There are scores of nice runs: almost any
track in Kerala, Bangalore and Bhopal, Delhi's Lodhi Gardens,
Mumbai's Juhu, on the banks of the Brahamputra in Guwahati, the
streets of Stockholm and Tokyo, Singapore's Botanical Garden,
and more.
There is a fourth kind of run that I experience
only once in a while; this kind cannot be categorised as easily;
it's just that these have stand-out character. Spectacular, nice
and horrible is about the view, the air, the cleanliness, and
the continuity of track. Runs with character are much more special.
For all the lovely tracks in Kerala there is none that has the
character of the run around the fort in Palaghat. The small fort,
surrounded by a dry moat, and circumscribed by a track makes you
wonder: why did some one build something so perfect but so ineffective
(the moat cannot be a deterrent)?
Running on the streets and the sea front
of Barcelona is akin to being part of a languid landscape, replete
with Mediterranean music and romancing couples.

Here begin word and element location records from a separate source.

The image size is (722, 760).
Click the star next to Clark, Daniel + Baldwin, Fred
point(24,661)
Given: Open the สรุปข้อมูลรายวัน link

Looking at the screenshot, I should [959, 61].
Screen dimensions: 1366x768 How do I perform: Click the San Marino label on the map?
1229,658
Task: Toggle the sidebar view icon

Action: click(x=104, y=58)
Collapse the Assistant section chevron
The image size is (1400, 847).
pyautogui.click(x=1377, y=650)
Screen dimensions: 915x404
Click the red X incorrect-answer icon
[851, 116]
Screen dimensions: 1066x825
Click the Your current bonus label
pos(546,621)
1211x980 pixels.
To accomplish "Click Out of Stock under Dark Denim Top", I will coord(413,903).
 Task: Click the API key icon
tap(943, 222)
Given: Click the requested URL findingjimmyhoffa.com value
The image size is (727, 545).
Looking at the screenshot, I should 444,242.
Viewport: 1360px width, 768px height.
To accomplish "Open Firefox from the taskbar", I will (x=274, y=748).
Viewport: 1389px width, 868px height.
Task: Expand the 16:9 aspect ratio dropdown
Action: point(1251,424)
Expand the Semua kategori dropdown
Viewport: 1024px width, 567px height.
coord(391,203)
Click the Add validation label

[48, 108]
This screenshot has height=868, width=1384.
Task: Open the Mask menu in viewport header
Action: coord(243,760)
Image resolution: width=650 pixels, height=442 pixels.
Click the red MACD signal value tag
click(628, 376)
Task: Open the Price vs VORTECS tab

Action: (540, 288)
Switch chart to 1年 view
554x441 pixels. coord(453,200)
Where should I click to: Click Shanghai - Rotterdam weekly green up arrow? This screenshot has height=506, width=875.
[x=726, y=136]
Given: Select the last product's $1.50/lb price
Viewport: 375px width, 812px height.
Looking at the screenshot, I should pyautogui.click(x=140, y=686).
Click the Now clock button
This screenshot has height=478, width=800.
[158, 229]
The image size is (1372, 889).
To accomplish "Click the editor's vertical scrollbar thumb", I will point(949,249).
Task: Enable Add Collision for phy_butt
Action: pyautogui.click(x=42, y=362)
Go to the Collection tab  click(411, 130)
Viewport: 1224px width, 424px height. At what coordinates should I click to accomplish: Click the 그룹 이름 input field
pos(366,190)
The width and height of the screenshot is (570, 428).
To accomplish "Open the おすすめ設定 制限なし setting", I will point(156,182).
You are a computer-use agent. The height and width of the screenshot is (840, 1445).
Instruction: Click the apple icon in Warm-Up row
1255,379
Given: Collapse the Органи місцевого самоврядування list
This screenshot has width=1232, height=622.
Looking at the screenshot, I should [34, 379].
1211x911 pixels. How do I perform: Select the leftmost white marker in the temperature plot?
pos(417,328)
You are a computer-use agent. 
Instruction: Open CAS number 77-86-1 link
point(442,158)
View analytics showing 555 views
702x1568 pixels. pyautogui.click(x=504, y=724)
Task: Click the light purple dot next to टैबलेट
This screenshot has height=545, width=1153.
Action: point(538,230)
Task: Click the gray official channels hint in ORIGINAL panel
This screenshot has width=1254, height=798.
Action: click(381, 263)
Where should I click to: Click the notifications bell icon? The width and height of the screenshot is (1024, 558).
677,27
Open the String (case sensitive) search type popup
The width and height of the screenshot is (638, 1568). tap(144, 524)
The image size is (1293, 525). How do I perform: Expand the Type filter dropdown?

This, at 6.30
in the morning. So, did these people not go to sleep, or did they
get up really early? Whatever the answer, there is something about
Barcelona which is sparklingly alive.
Every track with character has its own tale
to tell; the runner just has to be prepared to listen and it took
me a while to do that. Some of the most fascinating tracks are
those where the stories have changed over the years, mirroring
the global upheaval of economies and societies. It's not only
tracks in Shanghai and Bangalore that tell these stories, but
those in places like Nizamabad (in Andhra Pradesh) and Indore.
In these towns the tracks tell stories of new money and new squalor,
booming private schools, crumbling government buildings, and changing
priorities, stories that you don't necessarily find on the pages
of a newspaper. Each story deserves its own page somewhere.
I have learnt that the best time for me to
battle, in my mind, with the most serious issues at hand, is when
I am running. Running focuses me, on the running and that issue.
I enjoy the run and the battle.
Now it takes a lot of will to not get up
at 5 in the morning and go out and run, irrespective of the temperature
outside. Addictions are all the same, drugs, deals or running.